On the pitch, he feels just like he's back home despite the differences in the game and language.
"The moment you are on the pitch, it doesn't matter if you're in Israel, England or the United States," he said. "You want to win the game. The environment around the club and the city are very good. I feel like people support the club, and the moment you're on the pitch, it doesn't really matter for me."
For foreign athletes, it likely helps that they already have a built-in support system through their team's fan base.
Many FC Cincinnati fans embrace the different cultures represented on the field, showing their support with flags from the countries the players hail from. Koch has even spotted a sign in The Bailey supporters' group section that reads "Refugees welcome," as well as another one speaking positively about immigrants.
Both banners might just be a public display regarding politics, but it just goes to show that the foreign players are welcomed just the same as the Americans, Koch said.
"I think everyone I've met and everyone our players have met have been very, very welcoming. You can even see some of the banners our fans have brought into the stadium, and our sport is truly global in nature," Koch said. "It's something where as players and coaches, we get the opportunity to go live in different places so I think we all have an appreciation for each other.
"Being an athlete or coach is very different because we obviously have our own support bases, but we have the support base of our fans too. I think our fans are fantastic. They embrace everybody that plays for our club, so it is different from that perspective because we come in and are more or less part of one huge extended family right away, and people are there to support you and cheer for you through the ups and the downs."
Barrett said he's found Americans to be nicer than many of the people he grew up around in Ireland.

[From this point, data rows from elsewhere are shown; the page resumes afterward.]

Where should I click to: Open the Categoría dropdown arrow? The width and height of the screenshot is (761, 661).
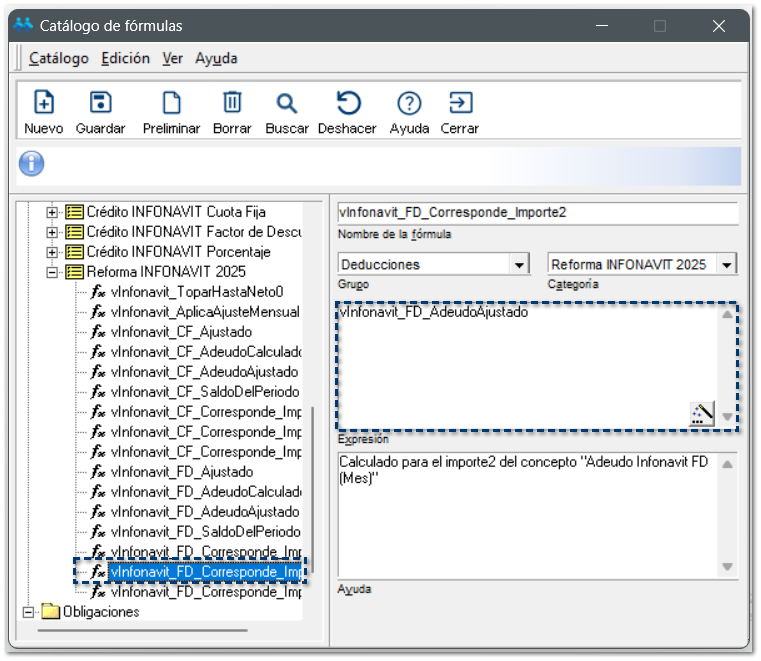(727, 265)
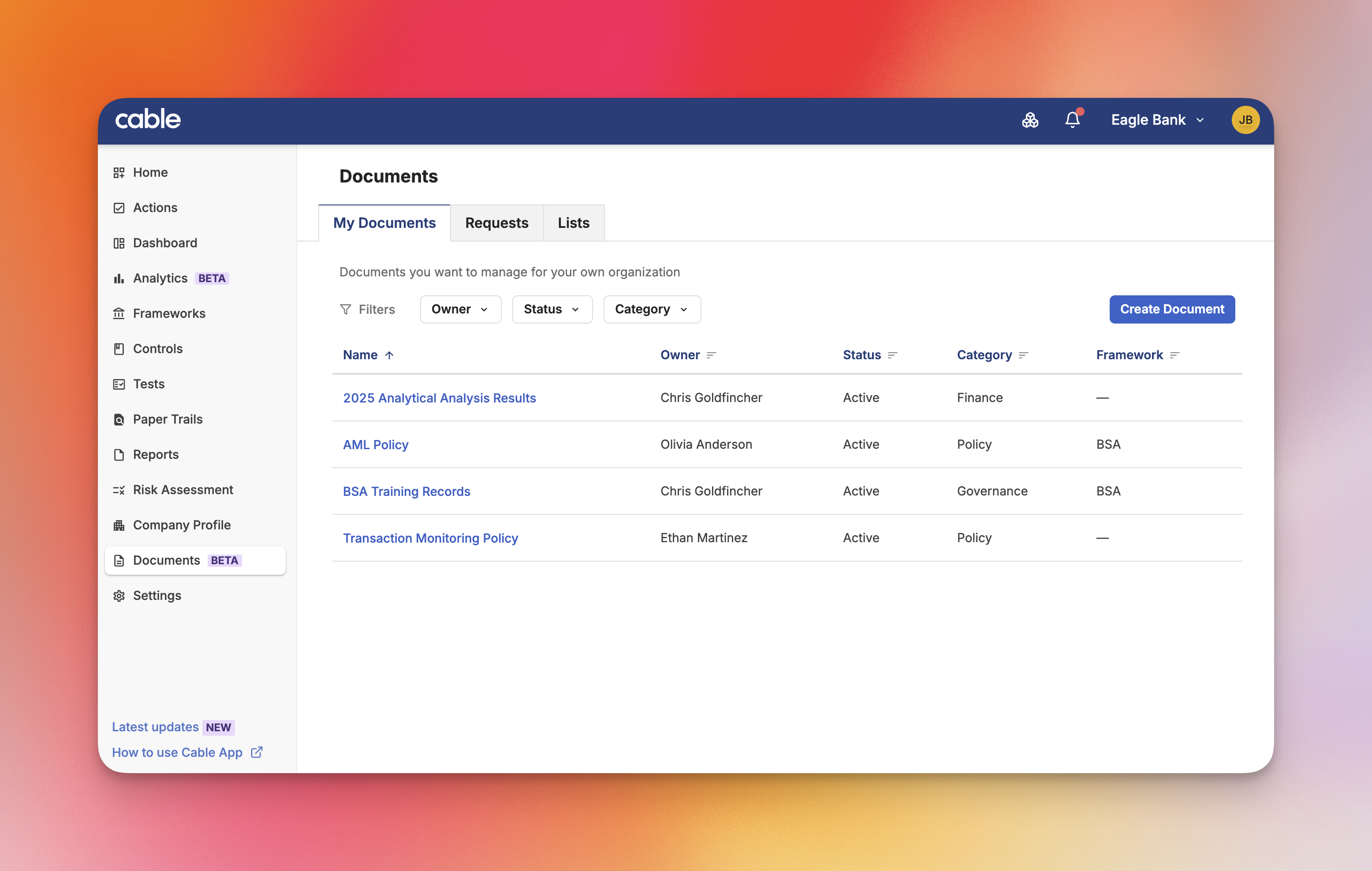The width and height of the screenshot is (1372, 871).
Task: Click the Create Document button
Action: 1172,309
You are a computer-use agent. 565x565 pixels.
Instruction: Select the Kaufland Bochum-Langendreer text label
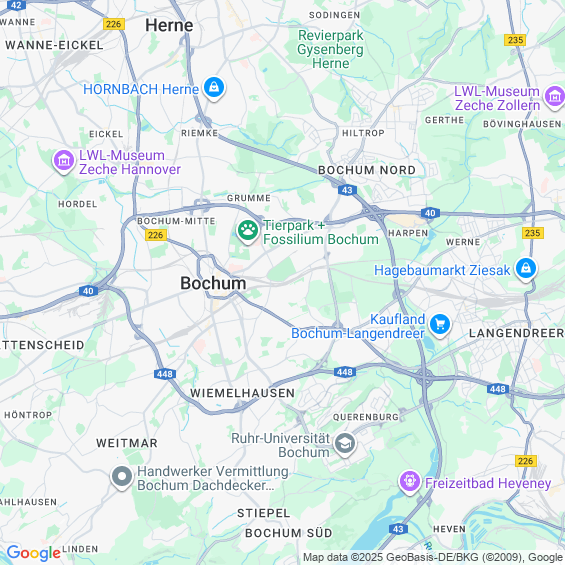pyautogui.click(x=358, y=326)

He was surprised after FC Cincinnati dropped two games at home to Louisville earlier this season that players didn't just walk off the pitch angry at the result -- instead, they clapped and waved at the crowd that stayed around afterward to show support, meet the team and collect autographs.
"I have to adapt to it (the culture)," Barrett said. "I'm nowhere near the Americans in their ways, their sense of humor, just everything and the way they play, the way they treat other people, the way they speak. They have their own way of dealing with things, and I'm adapting slowly.
"I'm nowhere near the Americans and the way they act as people -- which is, to be fair, they act too nice at times. I've been brought up in areas that are kind of rough, and coming over here and the way they speak to you and treat you, they're a little too nice. The place I'm from is a lot rougher."
He's living a dream others in his country would love to experience, he said.
"You see pictures, and it's obviously people's dreams to go to America, the likes of New York and Las Vegas," he said. "People use their life savings to go visit these cities, and coming over here it's been amazing because I'm not used to big cities like that. We were in New York a few weeks ago, and we had a bit of time to ourselves so we could go down and look around Times Square and things like that, and it was special because I've always wanted to do that. To get to do that while I'm working, it's a bonus."
The same goes for Keinan and his family.
"We knew it was going to be a new experience, a new chapter for our lives. We didn't want to miss it, and I'm glad I made the decision to come here," Keinan said. "I feel great every day. It's a great experience for me and my family, and the team is doing well. If we keep winning, everything is perfect."